BEGIN GIVEN DATA
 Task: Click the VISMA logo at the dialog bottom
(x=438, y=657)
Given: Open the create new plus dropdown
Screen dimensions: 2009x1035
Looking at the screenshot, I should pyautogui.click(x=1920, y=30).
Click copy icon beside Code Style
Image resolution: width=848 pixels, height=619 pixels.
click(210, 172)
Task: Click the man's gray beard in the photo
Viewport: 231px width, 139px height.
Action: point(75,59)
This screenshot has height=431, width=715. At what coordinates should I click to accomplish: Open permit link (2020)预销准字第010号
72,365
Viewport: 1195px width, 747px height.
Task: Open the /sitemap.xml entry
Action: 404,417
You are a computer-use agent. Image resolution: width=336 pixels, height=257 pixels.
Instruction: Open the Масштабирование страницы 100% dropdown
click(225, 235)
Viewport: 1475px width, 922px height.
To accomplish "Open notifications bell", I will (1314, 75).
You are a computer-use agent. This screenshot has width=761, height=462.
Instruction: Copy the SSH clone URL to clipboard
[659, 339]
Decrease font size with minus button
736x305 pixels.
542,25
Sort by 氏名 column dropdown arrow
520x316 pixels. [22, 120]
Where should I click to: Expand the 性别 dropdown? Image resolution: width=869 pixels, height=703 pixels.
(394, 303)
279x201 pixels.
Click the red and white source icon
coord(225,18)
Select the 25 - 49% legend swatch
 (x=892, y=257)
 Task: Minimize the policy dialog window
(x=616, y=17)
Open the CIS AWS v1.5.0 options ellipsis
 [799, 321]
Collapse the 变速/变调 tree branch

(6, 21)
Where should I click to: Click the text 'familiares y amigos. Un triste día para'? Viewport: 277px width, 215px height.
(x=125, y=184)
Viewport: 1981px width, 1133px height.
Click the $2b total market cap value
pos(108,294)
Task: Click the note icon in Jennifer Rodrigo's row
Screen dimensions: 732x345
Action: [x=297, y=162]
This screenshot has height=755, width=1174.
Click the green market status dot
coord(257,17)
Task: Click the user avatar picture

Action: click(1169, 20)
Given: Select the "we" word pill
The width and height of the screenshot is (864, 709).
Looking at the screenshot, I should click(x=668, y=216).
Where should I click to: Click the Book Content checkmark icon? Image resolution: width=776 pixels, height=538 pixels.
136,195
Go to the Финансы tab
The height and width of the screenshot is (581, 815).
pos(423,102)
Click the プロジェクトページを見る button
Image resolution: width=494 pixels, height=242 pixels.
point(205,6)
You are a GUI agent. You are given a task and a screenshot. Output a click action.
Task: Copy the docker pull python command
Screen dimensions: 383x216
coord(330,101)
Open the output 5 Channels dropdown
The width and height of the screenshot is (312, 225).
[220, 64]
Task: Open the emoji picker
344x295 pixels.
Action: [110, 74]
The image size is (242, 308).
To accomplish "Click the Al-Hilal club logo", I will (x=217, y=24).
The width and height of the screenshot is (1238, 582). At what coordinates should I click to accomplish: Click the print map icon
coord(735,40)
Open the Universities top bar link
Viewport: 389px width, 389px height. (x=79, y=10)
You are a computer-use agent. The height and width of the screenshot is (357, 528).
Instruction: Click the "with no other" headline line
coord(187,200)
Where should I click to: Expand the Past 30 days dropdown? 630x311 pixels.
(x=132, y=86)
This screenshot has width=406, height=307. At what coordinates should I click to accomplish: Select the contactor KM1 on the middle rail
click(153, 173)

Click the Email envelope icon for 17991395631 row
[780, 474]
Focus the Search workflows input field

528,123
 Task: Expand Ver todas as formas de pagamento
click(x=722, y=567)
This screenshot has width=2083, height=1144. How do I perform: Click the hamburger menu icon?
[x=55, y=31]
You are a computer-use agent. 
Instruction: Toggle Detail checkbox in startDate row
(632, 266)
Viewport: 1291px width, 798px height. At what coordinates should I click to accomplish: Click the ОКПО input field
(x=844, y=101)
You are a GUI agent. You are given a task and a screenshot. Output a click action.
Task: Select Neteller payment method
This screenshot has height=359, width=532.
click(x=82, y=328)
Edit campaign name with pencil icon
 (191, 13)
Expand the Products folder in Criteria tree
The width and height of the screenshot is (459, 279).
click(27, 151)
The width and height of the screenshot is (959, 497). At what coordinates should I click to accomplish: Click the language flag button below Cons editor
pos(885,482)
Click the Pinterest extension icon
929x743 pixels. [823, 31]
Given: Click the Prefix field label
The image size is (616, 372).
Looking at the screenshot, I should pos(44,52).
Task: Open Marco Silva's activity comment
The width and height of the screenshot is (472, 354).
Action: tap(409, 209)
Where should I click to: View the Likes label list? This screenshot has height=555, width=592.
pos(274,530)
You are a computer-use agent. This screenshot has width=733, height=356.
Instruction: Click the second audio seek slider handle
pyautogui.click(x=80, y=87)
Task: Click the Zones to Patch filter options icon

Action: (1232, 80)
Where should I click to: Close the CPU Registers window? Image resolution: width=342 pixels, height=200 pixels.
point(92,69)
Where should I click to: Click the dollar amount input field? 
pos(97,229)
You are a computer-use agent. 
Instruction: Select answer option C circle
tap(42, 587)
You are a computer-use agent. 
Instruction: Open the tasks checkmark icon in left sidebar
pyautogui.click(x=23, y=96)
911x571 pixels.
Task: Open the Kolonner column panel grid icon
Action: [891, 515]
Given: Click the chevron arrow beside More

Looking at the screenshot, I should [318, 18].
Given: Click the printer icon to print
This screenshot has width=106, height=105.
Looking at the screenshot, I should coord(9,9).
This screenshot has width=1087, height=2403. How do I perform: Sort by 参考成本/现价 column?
END GIVEN DATA
# THE PROBLEM
Repeat the rows word for word, from the first line through the line holding "Action: point(75,59)". Include both of those lines.

# OUTPUT BELOW
 Task: Click the VISMA logo at the dialog bottom
(x=438, y=657)
Given: Open the create new plus dropdown
Screen dimensions: 2009x1035
Looking at the screenshot, I should pyautogui.click(x=1920, y=30).
Click copy icon beside Code Style
Image resolution: width=848 pixels, height=619 pixels.
click(210, 172)
Task: Click the man's gray beard in the photo
Viewport: 231px width, 139px height.
Action: point(75,59)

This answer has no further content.